Put the material below into a JSON list of strings, one string for each line, leaving out any blank lines.

#### ENTRIES PROVIDED
⁂

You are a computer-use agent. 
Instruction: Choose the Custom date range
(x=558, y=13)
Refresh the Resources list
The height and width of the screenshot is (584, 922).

⁂

#### ANSWER FOR THIS EXERCISE
[
  "You are a computer-use agent. ",
  "Instruction: Choose the Custom date range",
  "(x=558, y=13)",
  "Refresh the Resources list",
  "The height and width of the screenshot is (584, 922)."
]